U.S. Drones and Human Rights: Death from Above

The American unmanned drones currently killing people in Pakistan are an affront to human rights, and they humiliate those who survive them.

Receiving the Nobel Peace Prize can cause changes; sometimes it can have no effects whatsoever. Nobody knows in advance. It’s a wager on global policies, a symbol. That’s the way it is now with the latest recipient, Liu Xiaobo, and so it also was with Barack Obama. The difference: Liu has a superpower facing him; Obama has a superpower behind him. The Chinese were honored with it; the Americans were obligated by it. One may well wonder what the honorees will do with it.

Under Obama, the U.S. unmanned drone attacks in Pakistan have been accorded the status of a tried and true military tactic. In his short time in office, Obama has ordered twice as many such long-distance attacks as his predecessor George W. Bush. This is the same Bush who, with Guantanamo, Abu Ghraib, and waterboarding, was successful in achieving the dubious honor of a special place for the United States in the annals of human rights among western democracies. Funny that Obama’s warlike stealth flights beneath the world’s human rights radar don’t attract much global attention. He benefits from his squeaky clean image and leaves the dirty work, much as his predecessor did, to his intelligence personnel.

But one has to differentiate. Whether these executions are legal is a case by case issue and depends on the circumstances. In any case, they’re problematic for the Europeans because of human rights issues. The Americans, on the other hand, say it’s war, so all is fair. In armed conflicts, the rights of those involved shrink to zero. As cynical as it sounds, according to the proportionality principle, it’s open season. As much as these “targeted killings” carried out by the Americans outrage European human rights sensibilities, one can’t forget that death is part of fighting a war, although it’s not necessarily part of fighting the war on terror. Still, when two F-16 fighter jets finished off al-Qaida leader Abu Musab al Zarqawi four years ago, German Chancellor Angela Merkel celebrated with everyone else.
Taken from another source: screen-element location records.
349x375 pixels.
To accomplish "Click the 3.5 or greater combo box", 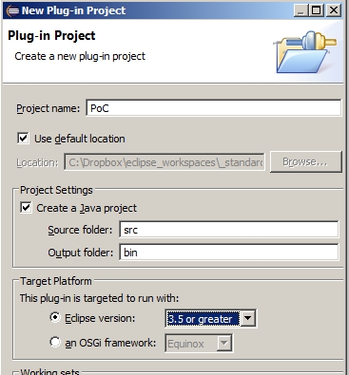I will click(x=210, y=319).
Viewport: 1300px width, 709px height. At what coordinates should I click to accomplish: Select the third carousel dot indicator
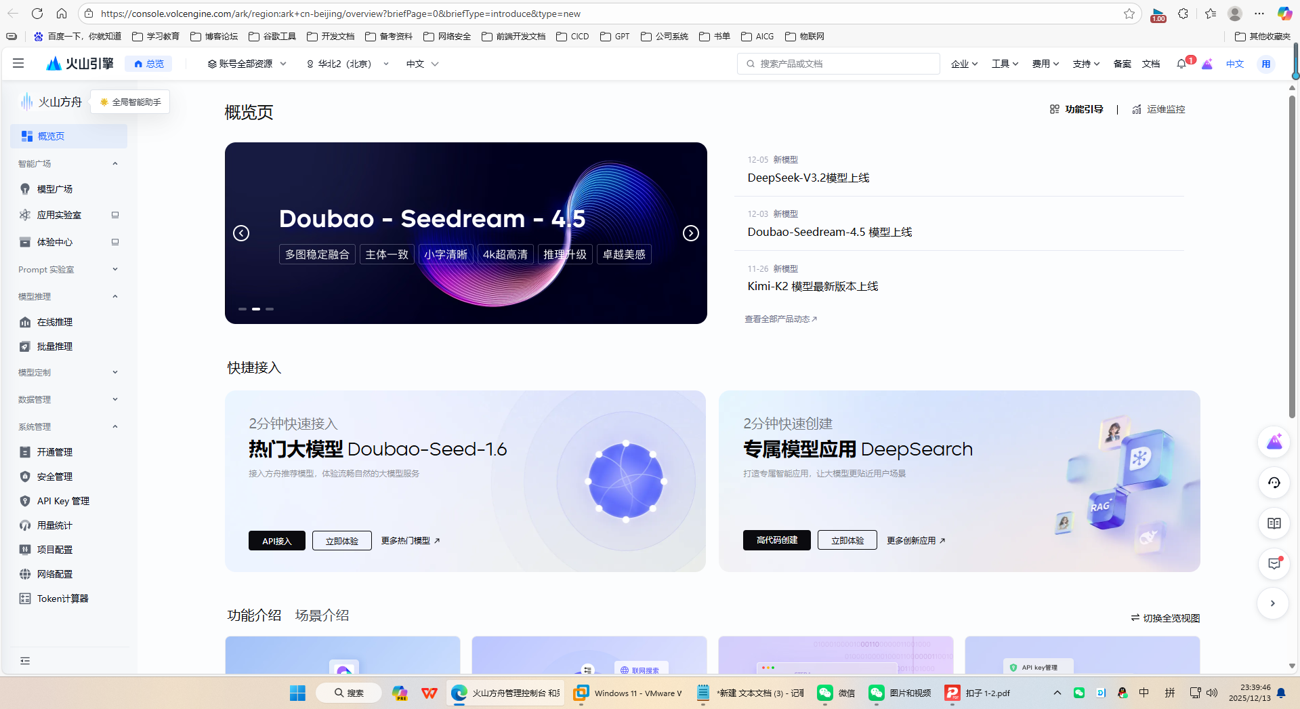point(269,308)

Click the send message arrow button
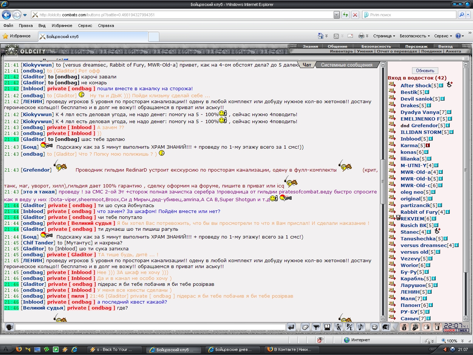(291, 327)
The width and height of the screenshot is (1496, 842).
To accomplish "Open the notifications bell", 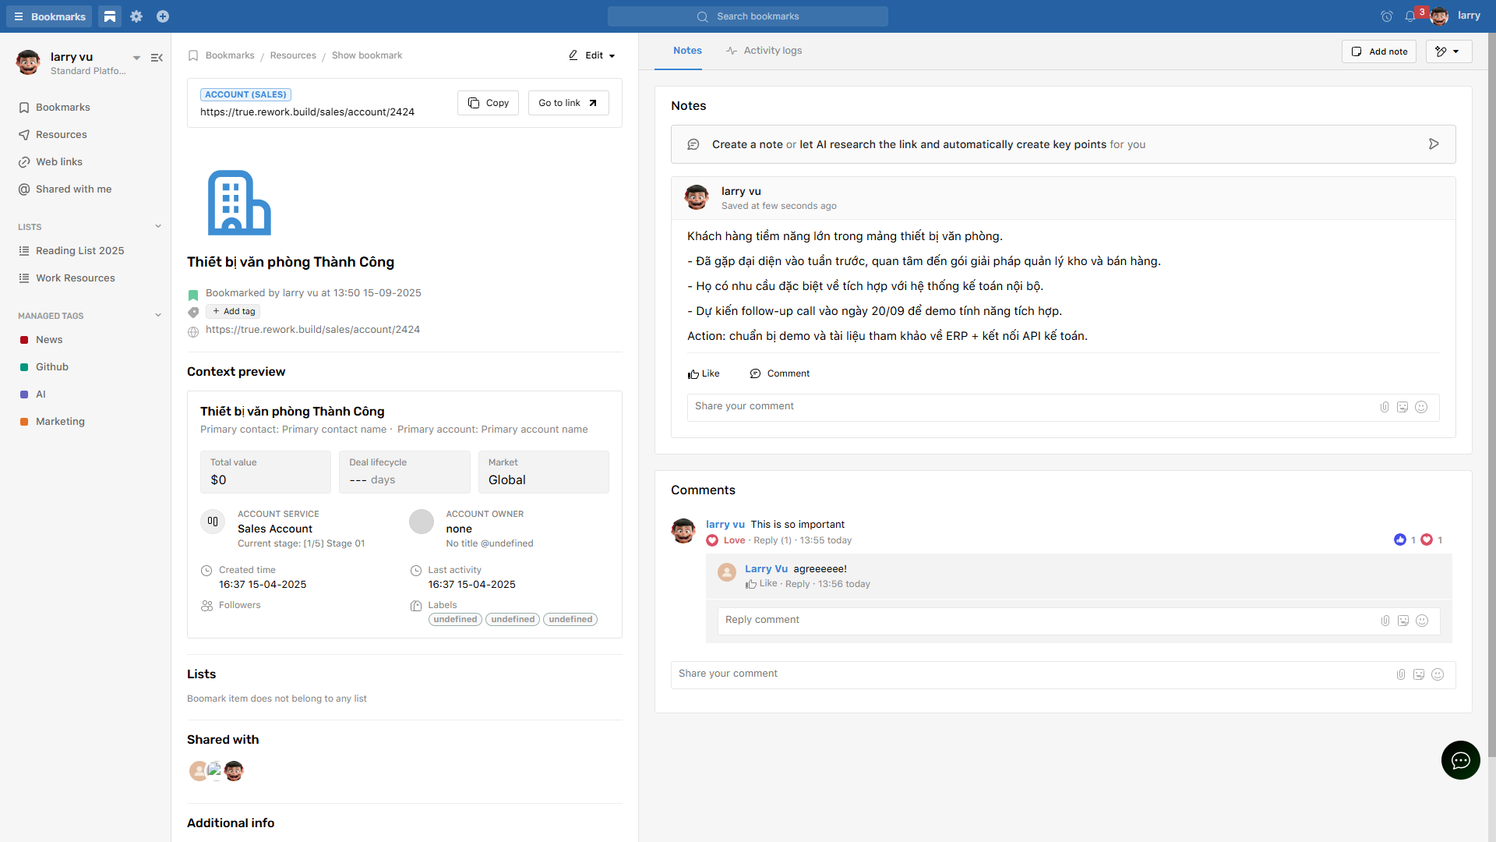I will point(1410,16).
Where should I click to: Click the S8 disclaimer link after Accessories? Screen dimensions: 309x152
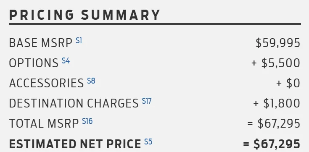pos(91,81)
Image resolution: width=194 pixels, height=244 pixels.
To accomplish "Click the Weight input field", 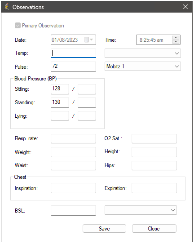I will click(x=73, y=152).
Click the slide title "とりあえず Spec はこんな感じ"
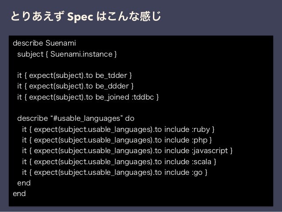This screenshot has width=282, height=212. (86, 16)
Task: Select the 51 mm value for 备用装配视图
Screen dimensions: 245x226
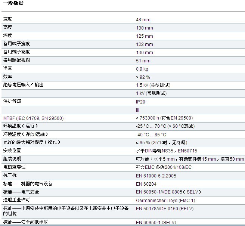Action: (x=143, y=61)
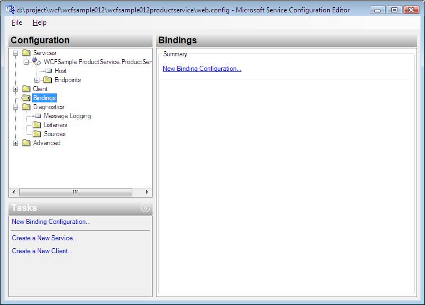Open the Help menu
The width and height of the screenshot is (425, 305).
39,23
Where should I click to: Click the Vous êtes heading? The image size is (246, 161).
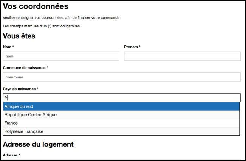19,36
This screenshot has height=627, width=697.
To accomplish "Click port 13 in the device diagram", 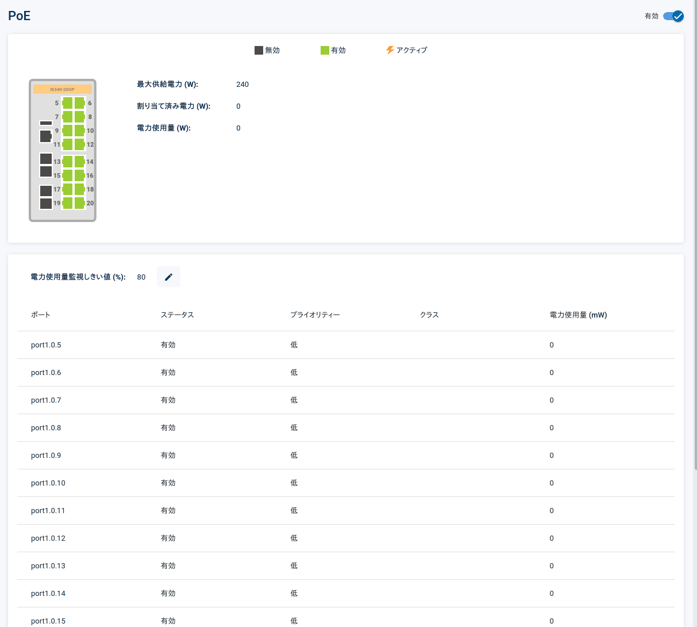I will pyautogui.click(x=67, y=162).
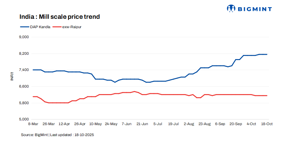The width and height of the screenshot is (284, 142).
Task: Click the 5,000 y-axis label
Action: click(24, 119)
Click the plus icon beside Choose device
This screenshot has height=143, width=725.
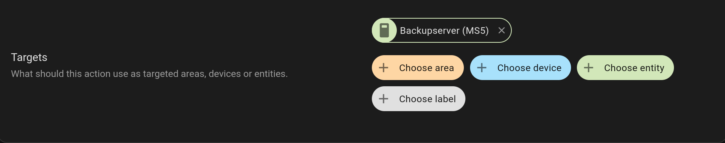point(482,68)
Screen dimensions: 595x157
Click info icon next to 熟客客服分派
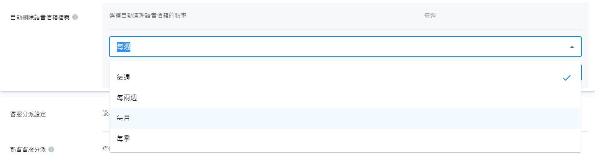tap(51, 149)

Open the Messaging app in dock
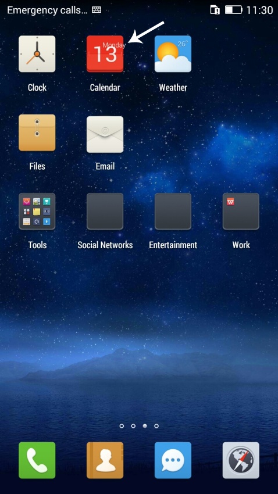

Germans were able to consider the fatal reality of warfare with the air strike called in by Bundeswehr Colonel Klein in Afghanistan that was also ordered, in his words, for the purpose of killing insurgents. He was promoted, and all charges against him were dropped. Why the Bundeswehr saw no reason for disciplinary action — despite the fact that Klein violated the rules of engagement — remains a mystery. One must conclude that war is, and will remain, a matter of power and not of justice.

One doesn’t have to accept all that, and German lawyers will have to investigate if and when Germans fall victim to American drones. But in human rights, politics plays a more important role than justice does. And here lies the problem inherent in “targeted killing.” The people waging the war are often the same ones who must make the peace. It should be noted that killing with drones is the most arrogant way of destroying the enemy. Those who employ these unmanned weapons should know that those who survive have been humiliated and degraded.

Perhaps this really is the future of war. But it’s not the future of peace.